§ Direction
Return each line below that contains the string "screenshot". Matches must have the same uppercase and lowercase letters.

§ Data excerpts
--- START ---

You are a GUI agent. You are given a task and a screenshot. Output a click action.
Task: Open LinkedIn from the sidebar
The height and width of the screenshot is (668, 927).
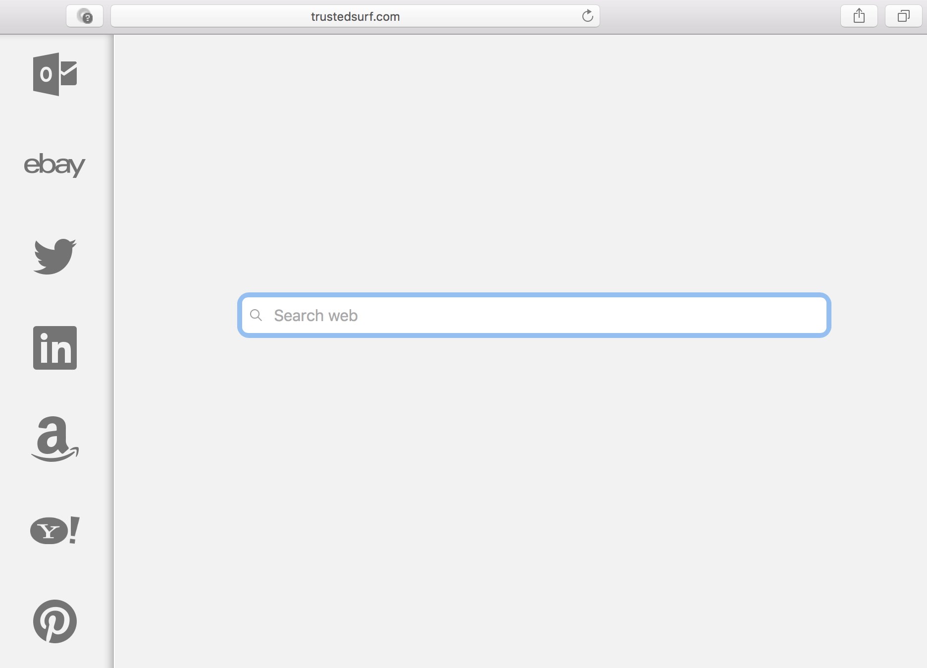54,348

--- END ---
--- START ---

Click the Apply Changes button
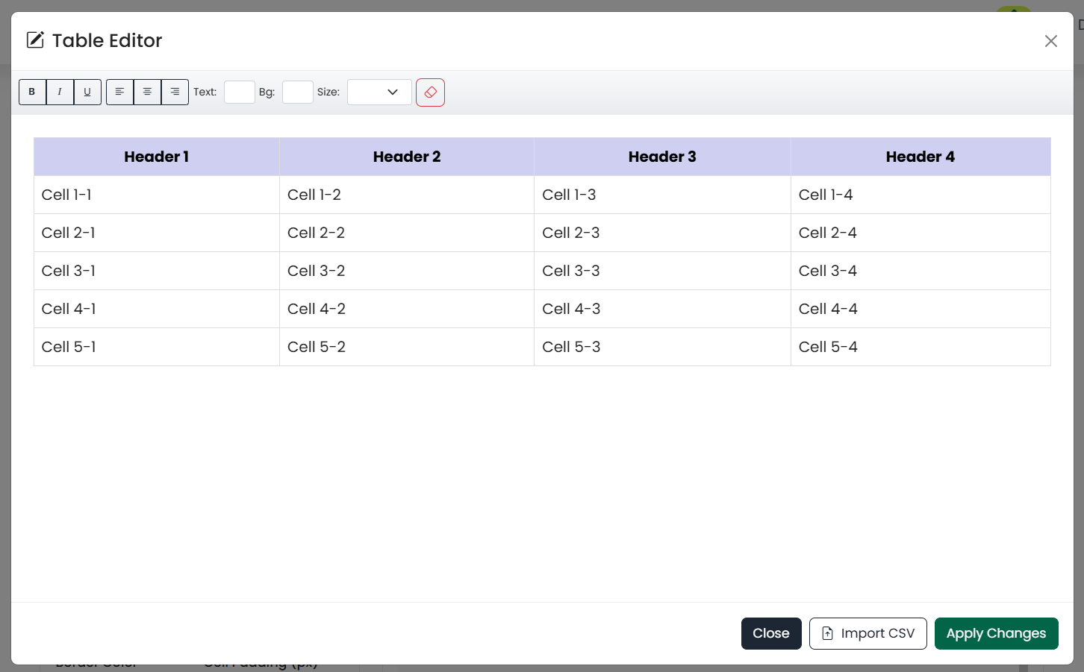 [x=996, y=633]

--- END ---
--- START ---

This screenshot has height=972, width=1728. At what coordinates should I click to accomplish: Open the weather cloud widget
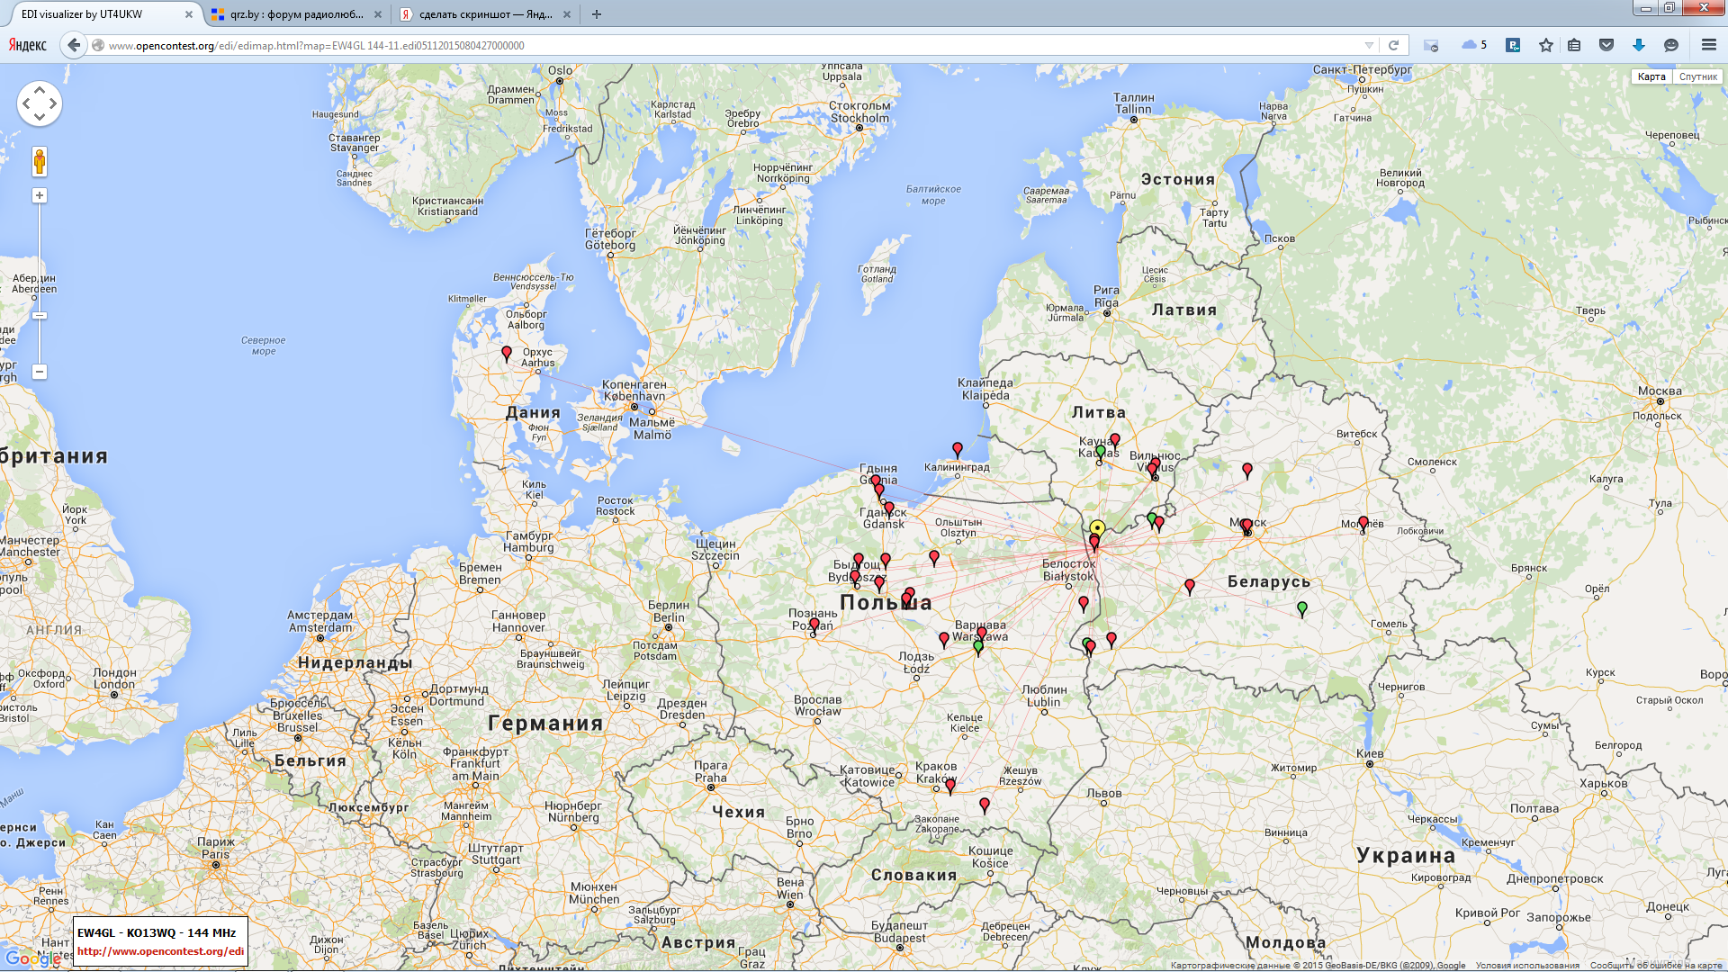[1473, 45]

--- END ---

§ Answer in full
You are a GUI agent. You are given a task and a screenshot. Output a click action.
The height and width of the screenshot is (668, 927).
This screenshot has height=972, width=1728. At what coordinates should I click to accomplish: Open the weather cloud widget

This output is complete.